Наверное, действительно много, коли в сорок лет «сердечко» в постель укладывает. И вот уже в одном из писем Королев просит жену: «Пришли мне тюбиков 5 валидола, так как у меня остался лишь один...» А в другом письме: «Валидол мне был нужен для товарищей».
Нельзя сказать, что сам Сергей Павлович отличался завидным здоровьем, но и у других, более крепких людей, пустыня быстро высасывала силы. «Жить здесь, – пишет Королев, – просто ужасно: суховей (влажность бывает 7-10% !), ветры и зной, испепеляющий все живое. Пока работаем в помещениях, это еще ничего, а на воздухе плохо». Отвратительная вода вызывала постоянные желудочные боли, а пить теплую минералку было уже невмоготу. Отлеживались и молодой Мишин, и Рязанский, и Пилюгин.
Да, впрочем, некогда было отлеживаться – работа требовала, чтобы они были здоровы. Королев очень нервничает, но тревогами своими с товарищами не делится – они должны верить в успех. Только Нине признается в письме: «Чем больше я думаю о наших будущих предстоящих делах, тем больше нервничаю и сомневаюсь в наших силах. Все ли нами сделано, как надо, все ли предугадано так точно и верно, как это необходимо?! Ну что же, скоро все узнаем сами... Все мы не пожалеем сил, чтобы добиться решения».
О напряженной жизни полигона в то время говорит совпадение двух дат, случайно обнаруженное в картотеке: 5 мая 1957 года Государственная комиссия подписала акт приемки стартового комплекса – «площадки № 2». А уже на следующий день – 6 мая – Королев вместе с командованием полигона дает команду на вывоз ракеты из МИКа на ту самую стартовую площадку, в акте о приемке которой в эксплуатацию еще не высохли чернила.

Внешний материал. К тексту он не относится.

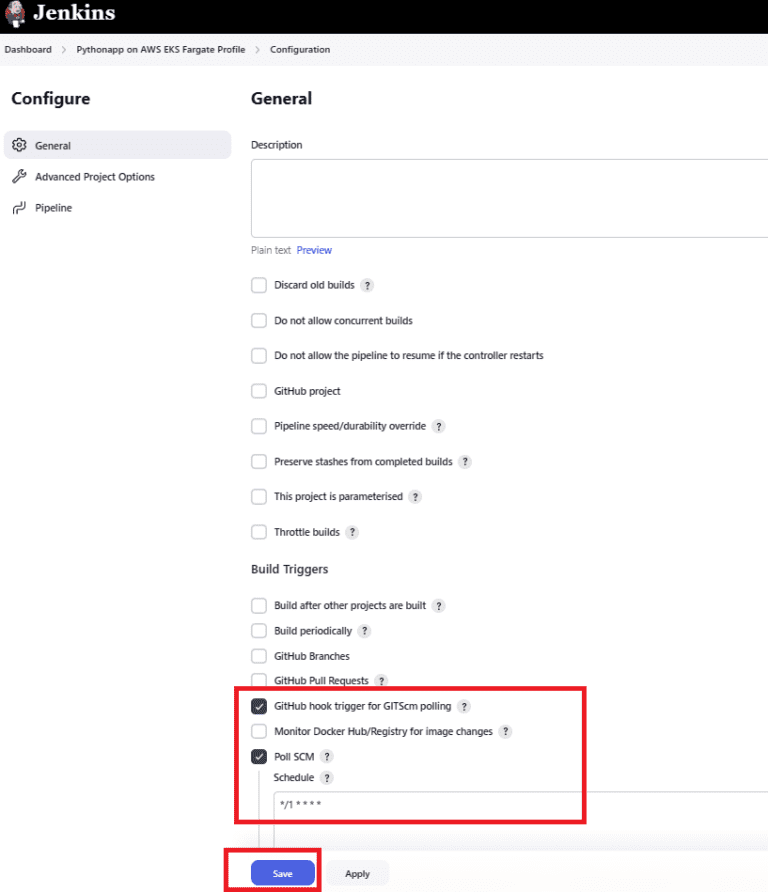
Task: Click the Advanced Project Options wrench icon
Action: click(19, 176)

В тот день родился один из ритуалов, описанный неоднократно и чаще всего неточно: проводы ракеты на старт. Приходилось читать, что Сергей Павлович шагал впереди установщика с ракетой, которого сзади толкал тепловоз. Во время первых вывозов «семерки» впереди шел офицер с тяжелой кобурой, а по бокам – солдаты с винтовками: сверхсекретное «изделие» оберегалось от всяких посторонних прикосновений. Кроме того, установщик двигается хотя и довольно медленно, но все-таки Королеву пришлось бы довольно резво шагать примерно километра два. Нет, все происходило не так.

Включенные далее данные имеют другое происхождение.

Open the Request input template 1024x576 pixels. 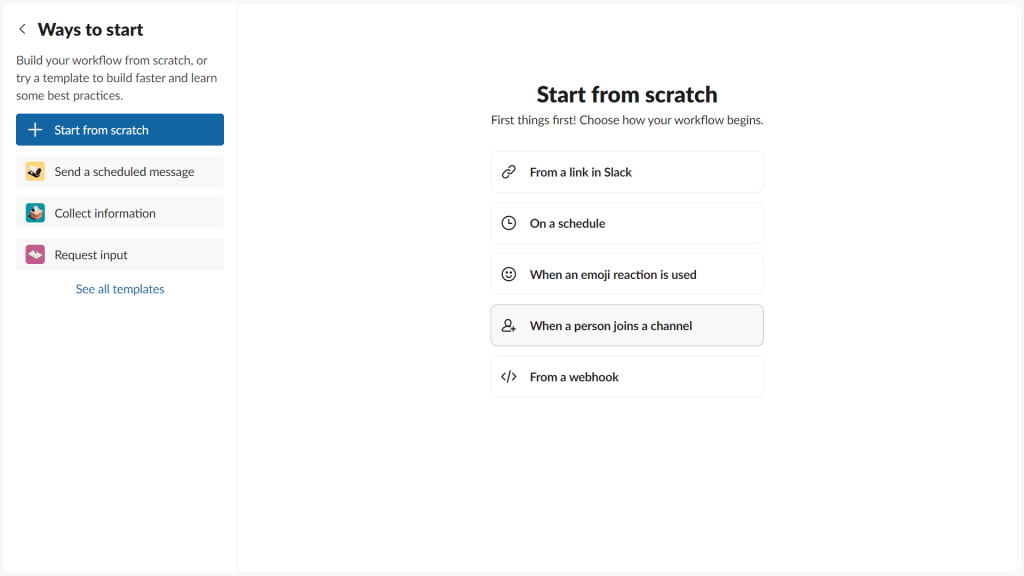point(119,254)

Королев действительно непременно приходил на вывоз ракеты в какой бы час суток он ни был назначен. Он действительно шагал обычно с несколькими своими ближайшими помощниками впереди ракеты, когда она трогалась с места и медленно выкатывалась из распахнутых ворот МИКа. Потом Сергей Павлович садился в машину, чтобы ехать на старт. В одном месте, примерно на середине пути, там, где железнодорожная колея делает поворот к стартовому комплексу, Королев почти всегда выходил и молча смотрел на медленно движущуюся громадину...

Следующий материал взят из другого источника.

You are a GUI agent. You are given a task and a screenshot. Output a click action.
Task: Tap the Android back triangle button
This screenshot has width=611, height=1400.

Георгий Михайлович Гречко, будущий космонавт, а в те годы – рядовой инженер-баллистик на полигоне – рассказывал:
– Королев был при всей внешней суровости и строгости романтик в душе. На вывоз ракеты, формально говоря, он мог не приходить, как и другие, непосредственно к этой операции отношения не имеющие. Приходили единицы, но Королев приходил всегда. Однажды я с товарищем тоже стоял у поворота и смотрел на медленно плывущую ракету, когда подъехал Сергей Павлович. Он улыбнулся нам, было видно, что ему приятно, что мы – два мальчишки – тоже стоим и смотрим на его ракету. Потом посадил нас в свою машину и подвез до стартовой, хотя пройти там уже оставалось совсем недалеко. Он очень ценил в людях увлеченность, энтузиазм...
Не торопясь, проверяя и перепроверяя каждую предстартовую операцию, приближались к мигу старта. Вместе с военными ракетчиками, которые должны были освоить новую технику, уточняли методику пуска, заранее составленную в Подлипках, но, как выяснилось, во многом довольно умозрительную.